:: REQUEST ::
Lay out each line of the listing below as a JSON list of strings, one string per line, leaving out blank lines.

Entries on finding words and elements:
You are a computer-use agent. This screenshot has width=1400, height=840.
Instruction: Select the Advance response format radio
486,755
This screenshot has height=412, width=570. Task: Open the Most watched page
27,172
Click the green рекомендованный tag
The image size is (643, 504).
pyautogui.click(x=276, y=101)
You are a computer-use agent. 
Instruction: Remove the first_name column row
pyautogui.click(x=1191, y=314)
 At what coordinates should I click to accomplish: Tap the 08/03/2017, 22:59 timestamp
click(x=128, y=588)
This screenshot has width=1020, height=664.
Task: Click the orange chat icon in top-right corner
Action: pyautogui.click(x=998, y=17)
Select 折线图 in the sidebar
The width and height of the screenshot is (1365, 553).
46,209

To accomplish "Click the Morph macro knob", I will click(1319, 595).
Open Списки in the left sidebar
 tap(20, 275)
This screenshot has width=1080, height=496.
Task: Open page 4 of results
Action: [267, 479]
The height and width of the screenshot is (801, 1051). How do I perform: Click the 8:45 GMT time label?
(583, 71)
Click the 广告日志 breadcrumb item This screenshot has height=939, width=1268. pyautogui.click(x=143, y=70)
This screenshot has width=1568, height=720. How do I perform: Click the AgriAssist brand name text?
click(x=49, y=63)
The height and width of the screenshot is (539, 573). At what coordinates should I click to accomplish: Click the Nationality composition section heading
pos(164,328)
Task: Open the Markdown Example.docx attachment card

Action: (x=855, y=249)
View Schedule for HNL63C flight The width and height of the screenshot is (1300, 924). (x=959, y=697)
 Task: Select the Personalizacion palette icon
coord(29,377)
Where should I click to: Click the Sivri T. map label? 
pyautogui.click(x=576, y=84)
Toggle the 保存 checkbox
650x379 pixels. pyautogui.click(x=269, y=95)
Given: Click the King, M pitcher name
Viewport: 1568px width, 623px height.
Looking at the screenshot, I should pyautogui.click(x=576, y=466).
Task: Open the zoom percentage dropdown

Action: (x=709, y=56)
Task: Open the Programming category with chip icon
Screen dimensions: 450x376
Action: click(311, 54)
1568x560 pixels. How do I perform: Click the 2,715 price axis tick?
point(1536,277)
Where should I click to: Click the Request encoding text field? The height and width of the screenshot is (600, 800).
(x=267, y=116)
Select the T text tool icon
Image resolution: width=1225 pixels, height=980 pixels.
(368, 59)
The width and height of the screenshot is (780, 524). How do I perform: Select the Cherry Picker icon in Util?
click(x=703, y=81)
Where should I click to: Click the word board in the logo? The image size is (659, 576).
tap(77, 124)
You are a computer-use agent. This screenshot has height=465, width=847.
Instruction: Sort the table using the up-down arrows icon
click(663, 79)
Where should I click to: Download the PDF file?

:: THE REPLY ::
[
  "You are a computer-use agent. This screenshot has width=1400, height=840.",
  "Instruction: Select the Advance response format radio",
  "486,755",
  "This screenshot has height=412, width=570. Task: Open the Most watched page",
  "27,172",
  "Click the green рекомендованный tag",
  "The image size is (643, 504).",
  "pyautogui.click(x=276, y=101)",
  "You are a computer-use agent. ",
  "Instruction: Remove the first_name column row",
  "pyautogui.click(x=1191, y=314)",
  " At what coordinates should I click to accomplish: Tap the 08/03/2017, 22:59 timestamp",
  "click(x=128, y=588)",
  "This screenshot has width=1020, height=664.",
  "Task: Click the orange chat icon in top-right corner",
  "Action: pyautogui.click(x=998, y=17)",
  "Select 折线图 in the sidebar",
  "The width and height of the screenshot is (1365, 553).",
  "46,209",
  "To accomplish \"Click the Morph macro knob\", I will click(1319, 595).",
  "Open Списки in the left sidebar",
  " tap(20, 275)",
  "This screenshot has width=1080, height=496.",
  "Task: Open page 4 of results",
  "Action: [267, 479]",
  "The height and width of the screenshot is (801, 1051). How do I perform: Click the 8:45 GMT time label?",
  "(583, 71)",
  "Click the 广告日志 breadcrumb item This screenshot has height=939, width=1268. pyautogui.click(x=143, y=70)",
  "This screenshot has width=1568, height=720. How do I perform: Click the AgriAssist brand name text?",
  "click(x=49, y=63)",
  "The height and width of the screenshot is (539, 573). At what coordinates should I click to accomplish: Click the Nationality composition section heading",
  "pos(164,328)",
  "Task: Open the Markdown Example.docx attachment card",
  "Action: (x=855, y=249)",
  "View Schedule for HNL63C flight The width and height of the screenshot is (1300, 924). (x=959, y=697)",
  " Task: Select the Personalizacion palette icon",
  "coord(29,377)",
  "Where should I click to: Click the Sivri T. map label? ",
  "pyautogui.click(x=576, y=84)",
  "Toggle the 保存 checkbox",
  "650x379 pixels. pyautogui.click(x=269, y=95)",
  "Given: Click the King, M pitcher name",
  "Viewport: 1568px width, 623px height.",
  "Looking at the screenshot, I should pyautogui.click(x=576, y=466).",
  "Task: Open the zoom percentage dropdown",
  "Action: (x=709, y=56)",
  "Task: Open the Programming category with chip icon",
  "Screen dimensions: 450x376",
  "Action: click(311, 54)",
  "1568x560 pixels. How do I perform: Click the 2,715 price axis tick?",
  "point(1536,277)",
  "Where should I click to: Click the Request encoding text field? The height and width of the screenshot is (600, 800).",
  "(x=267, y=116)",
  "Select the T text tool icon",
  "Image resolution: width=1225 pixels, height=980 pixels.",
  "(368, 59)",
  "The width and height of the screenshot is (780, 524). How do I perform: Select the Cherry Picker icon in Util?",
  "click(x=703, y=81)",
  "Where should I click to: Click the word board in the logo? The image size is (659, 576).",
  "tap(77, 124)",
  "You are a computer-use agent. This screenshot has height=465, width=847.",
  "Instruction: Sort the table using the up-down arrows icon",
  "click(663, 79)",
  "Where should I click to: Download the PDF file?"
]